+++ Recorded data
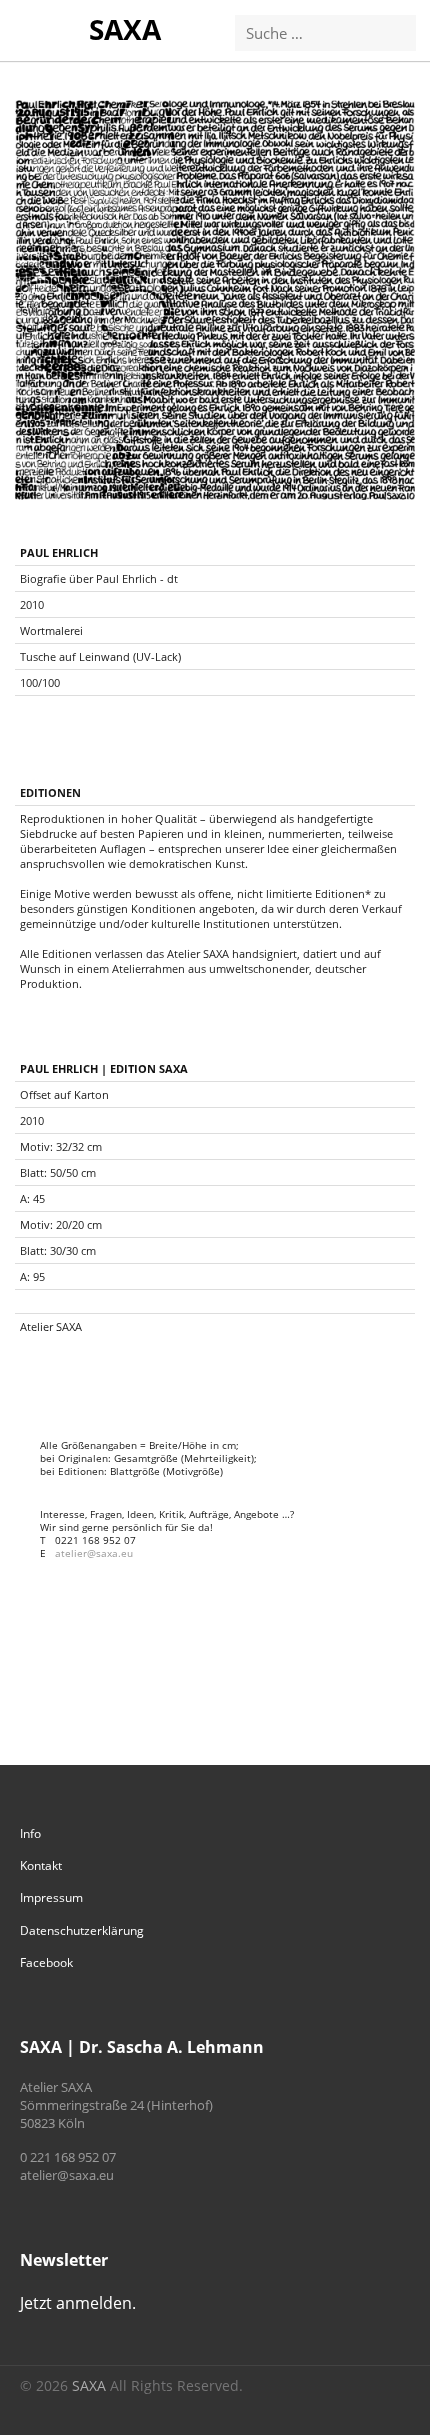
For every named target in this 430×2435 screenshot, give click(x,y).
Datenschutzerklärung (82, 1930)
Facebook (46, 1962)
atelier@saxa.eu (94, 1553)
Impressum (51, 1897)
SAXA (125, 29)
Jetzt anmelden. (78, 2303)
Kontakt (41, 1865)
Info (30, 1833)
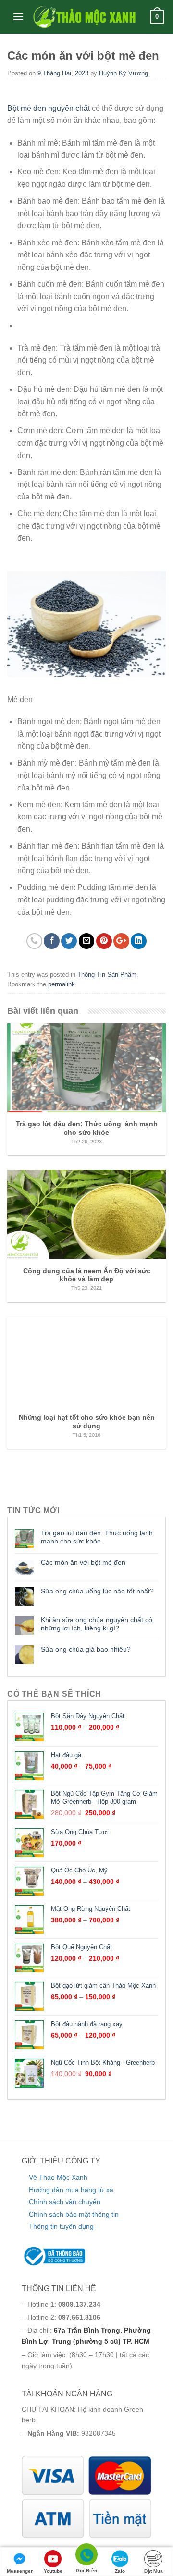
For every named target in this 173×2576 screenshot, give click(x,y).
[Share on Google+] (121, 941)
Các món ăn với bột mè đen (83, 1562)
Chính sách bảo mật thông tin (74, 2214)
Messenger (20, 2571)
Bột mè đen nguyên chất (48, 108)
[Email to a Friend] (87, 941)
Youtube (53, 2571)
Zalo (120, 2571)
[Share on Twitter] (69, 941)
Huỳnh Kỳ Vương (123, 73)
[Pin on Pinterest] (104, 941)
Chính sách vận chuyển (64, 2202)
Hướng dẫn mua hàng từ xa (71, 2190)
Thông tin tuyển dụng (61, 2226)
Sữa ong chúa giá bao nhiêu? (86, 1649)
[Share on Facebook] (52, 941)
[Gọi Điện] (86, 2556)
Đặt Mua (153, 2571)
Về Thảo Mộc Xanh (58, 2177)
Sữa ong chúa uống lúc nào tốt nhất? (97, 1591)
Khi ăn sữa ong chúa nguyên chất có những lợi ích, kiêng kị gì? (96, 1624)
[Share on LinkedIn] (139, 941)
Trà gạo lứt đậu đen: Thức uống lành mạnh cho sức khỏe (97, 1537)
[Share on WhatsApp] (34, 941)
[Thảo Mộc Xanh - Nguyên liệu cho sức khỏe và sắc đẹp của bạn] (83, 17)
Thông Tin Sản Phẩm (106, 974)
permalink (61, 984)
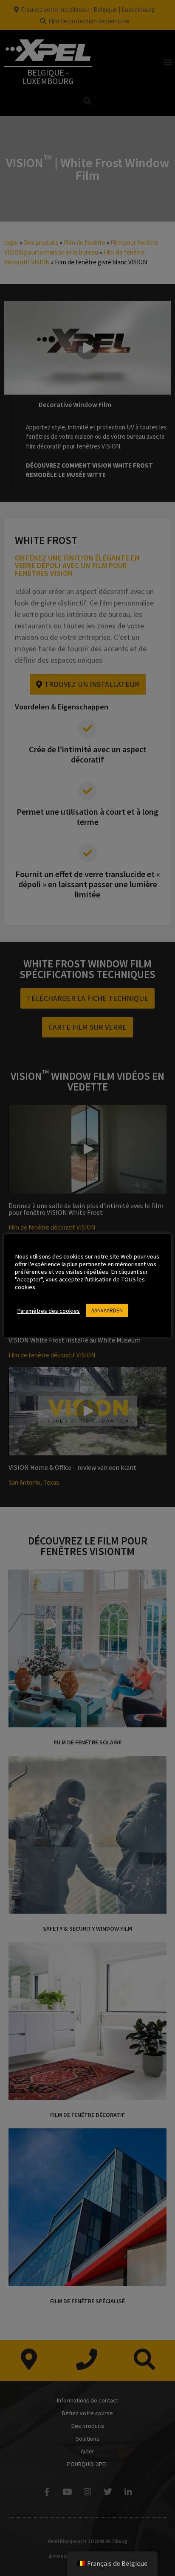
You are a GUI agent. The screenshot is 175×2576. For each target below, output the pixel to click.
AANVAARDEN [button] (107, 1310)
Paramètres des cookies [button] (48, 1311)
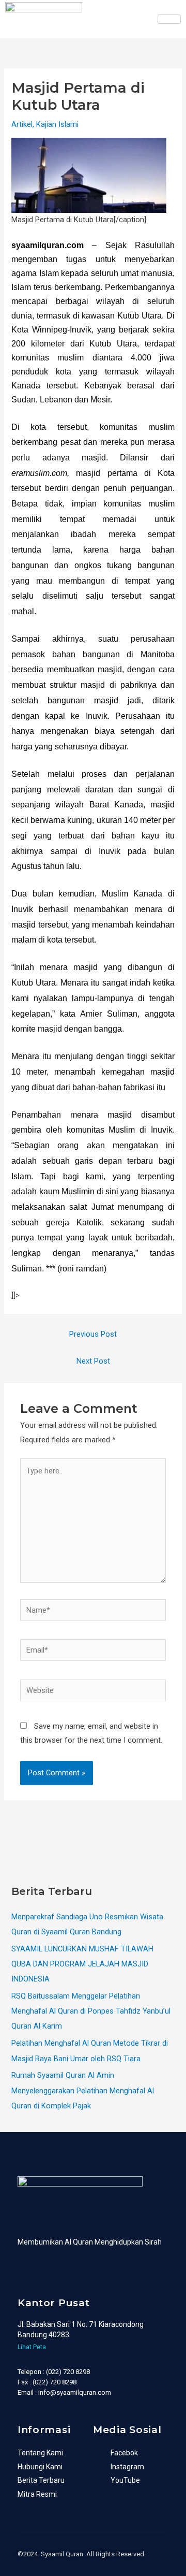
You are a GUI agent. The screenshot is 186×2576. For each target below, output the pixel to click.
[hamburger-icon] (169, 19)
++++++
+++ Recorded data
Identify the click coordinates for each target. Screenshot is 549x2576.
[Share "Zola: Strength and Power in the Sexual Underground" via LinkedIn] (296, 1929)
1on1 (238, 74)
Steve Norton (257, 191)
++++++
== Required work ==
How many of the lines in the material hold the word "every"? Give that number alone.

== Written response ==
2